While this is not a typical longitudinal study because an intervention was involved, our results are consistent with some other longitudinal studies (i.e., Cline and Ferraro 2006) whereby religiosity is associated with higher body weight in cross-sectional analyses, and lower body weight in longitudinal analyses. Future longitudinal studies of religiosity and body weight are needed to more fully understand these relationships in a variety of ethnic groups.
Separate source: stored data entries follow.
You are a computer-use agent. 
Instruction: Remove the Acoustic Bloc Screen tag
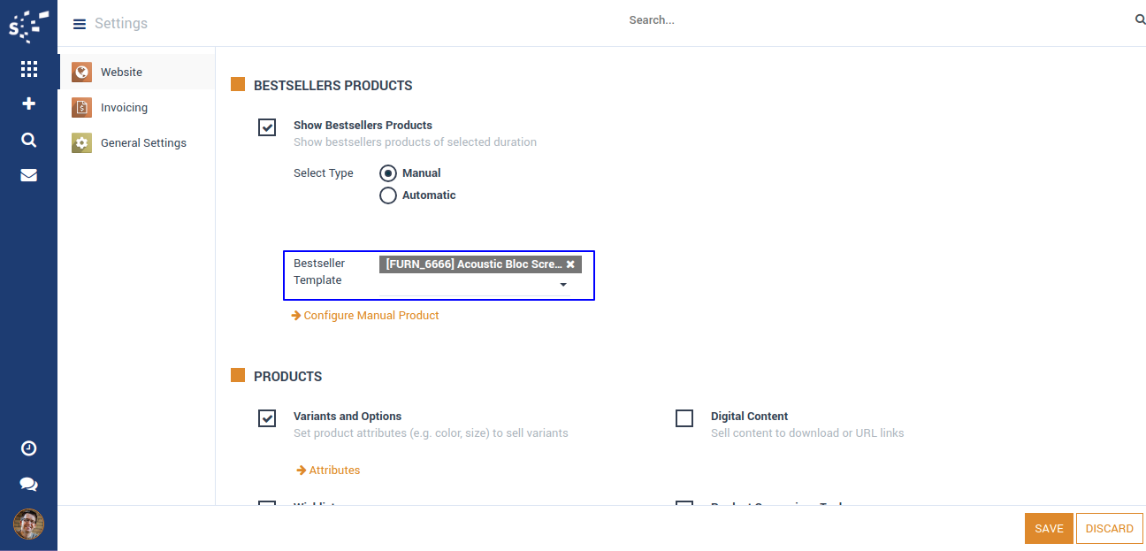pos(570,264)
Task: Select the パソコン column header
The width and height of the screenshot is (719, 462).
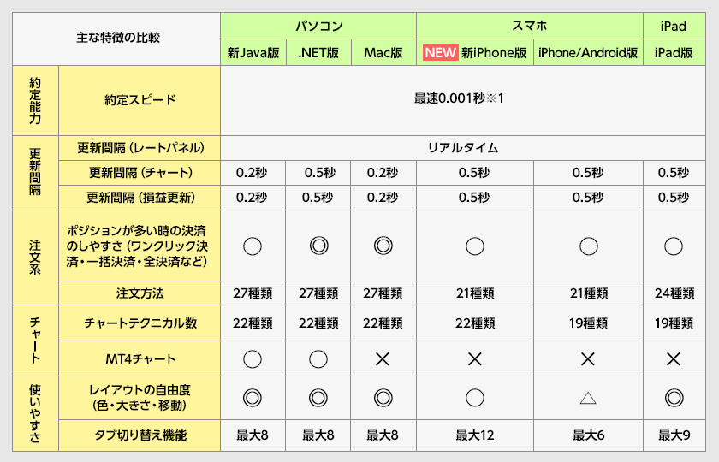Action: pyautogui.click(x=318, y=25)
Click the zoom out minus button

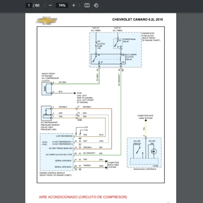click(x=50, y=5)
Besides the restricted range of religiosity in the sample, several limitations must be kept in mind in interpreting the study’s results. The study’s small sample may have offered low statistical power that precluded the identification of meaningful effects between religion and body weight. Although the design included measures of body weight over time, the study also cannot provide strong evidence about the direction of causality. A future longitudinal study could better establish whether religion causes changes in body weight among overweight and obese adherents attempting to lose weight. Given that multiple aspects of religion were examined separately in their relationship to body weight without adjusting for multiple hypothesis testing, the findings should be interpreted in light of the exploratory nature of the study. The exploratory approach also merits caution in interpreting results, as the study’s data are secondary and lack information regarding long-term change. There is also the potential confounding impact of the faith-based intervention on weight change, in that the faith-based aspect of the intervention may have influenced participants’ religiosity, thus confounding examinations between religion and weight change. The relatively poor internal consistency measurements of religious given social support and negative religious coping are weaknesses as well. Further, the external validity of this study is limited to overweight and obese African-American adults in one Delta county attempting to lose weight.
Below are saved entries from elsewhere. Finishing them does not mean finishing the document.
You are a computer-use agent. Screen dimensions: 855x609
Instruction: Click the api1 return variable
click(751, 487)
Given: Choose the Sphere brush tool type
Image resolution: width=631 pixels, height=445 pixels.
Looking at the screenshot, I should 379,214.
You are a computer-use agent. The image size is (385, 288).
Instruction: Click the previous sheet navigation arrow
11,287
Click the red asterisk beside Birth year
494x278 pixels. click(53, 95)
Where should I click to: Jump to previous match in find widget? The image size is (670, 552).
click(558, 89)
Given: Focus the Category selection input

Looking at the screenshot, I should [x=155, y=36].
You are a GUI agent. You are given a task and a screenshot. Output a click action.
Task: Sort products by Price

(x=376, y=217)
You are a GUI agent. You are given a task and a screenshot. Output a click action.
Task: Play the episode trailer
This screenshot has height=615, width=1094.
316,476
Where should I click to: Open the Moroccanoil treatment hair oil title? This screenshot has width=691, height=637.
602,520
The sample enrolled in the current study differed in meaningful ways from those studied in previous research exploring religion and body weight. The current sample consisted of African-American overweight and obese adults who had elected and were able to participate in an intensive weight loss program. These factors collectively or individually may have resulted in a sample more homogeneous than the samples studied by others. Further, the somewhat restricted range in baseline body weight within our sample may have precluded detection of cross-sectional relationships between baseline body weight and other variables. The null findings suggest that it may be useful to carefully consider weight-specific religion measures in future research.

To our knowledge, this is the first published study to assess the relationship between religion and body weight change specifically in an African-American sample. Broad generalization of study results must be tempered by consideration of the nature and size of the sample, which included only a small number of overweight, African-American adults. Nonetheless, the findings substantively advance current understandings about the cross-sectional and longitudinal relationships between religion and body weight.
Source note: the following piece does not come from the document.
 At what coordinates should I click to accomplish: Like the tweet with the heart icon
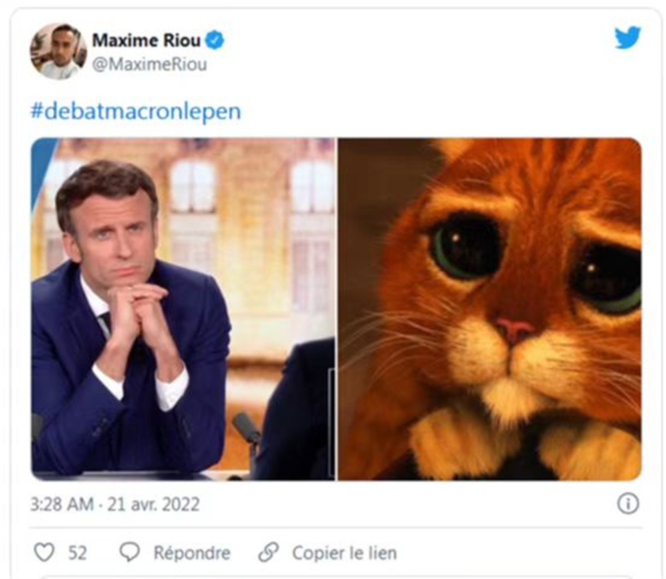(x=44, y=552)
This exploratory study found that individuals who had negative religious coping and negative religious social support had higher body weights. Future studies examining negative religious coping and religious social support at baseline as a predictor of body weight are needed to further understand the role of negative religiousness in body weight. Greater religious attendance at baseline was also associated with greater weight loss over the course of the intervention. This suggests that experiencing religion, interactions through religion, and the social context of religious institutions may be involved in processes surrounding weight loss among adherents. Those attending church more often may experience their faith more saliently through behavioral action, which may translate to making behavioral weight loss changes. Likewise, attending church may magnify adherents’ faith through collective worship and this increased faith may serve as a source of strength for adherents to make healthy changes. These findings need to be further investigated in larger and more diverse samples in future hypothesis-driven studies of the important topic of religion and weight.